Source records:
--

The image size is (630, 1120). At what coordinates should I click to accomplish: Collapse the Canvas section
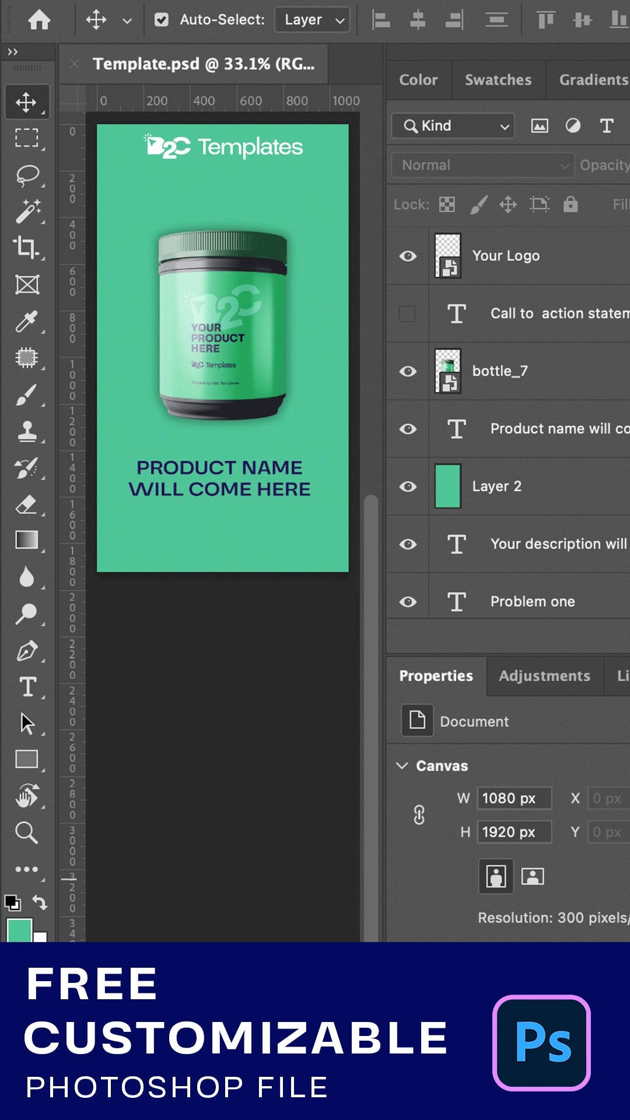pyautogui.click(x=402, y=765)

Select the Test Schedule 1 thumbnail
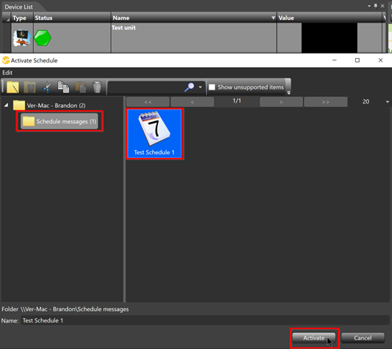155,134
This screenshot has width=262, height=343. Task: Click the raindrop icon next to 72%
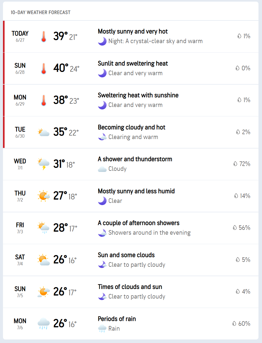(235, 164)
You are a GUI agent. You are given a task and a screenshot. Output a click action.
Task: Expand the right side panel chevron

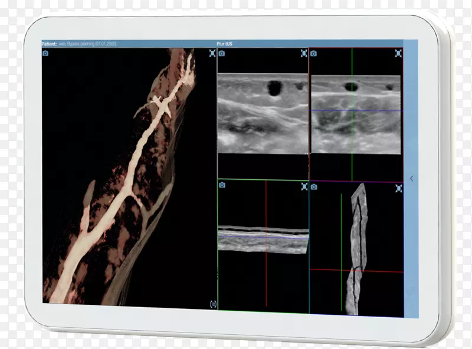pyautogui.click(x=411, y=179)
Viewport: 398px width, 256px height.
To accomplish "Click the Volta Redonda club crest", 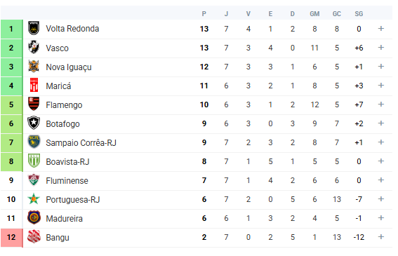I will 34,29.

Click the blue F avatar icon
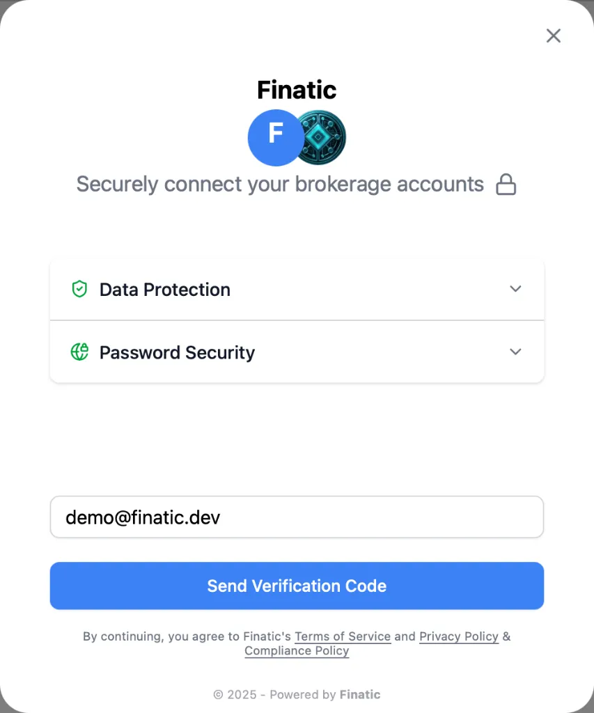click(275, 137)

--

# [The task]
Show each line from the rows above that contains the string "width".

# [Solution]
This screenshot has width=262, height=343. Task: Click the raindrop icon next to 72%
Viewport: 398px width, 256px height.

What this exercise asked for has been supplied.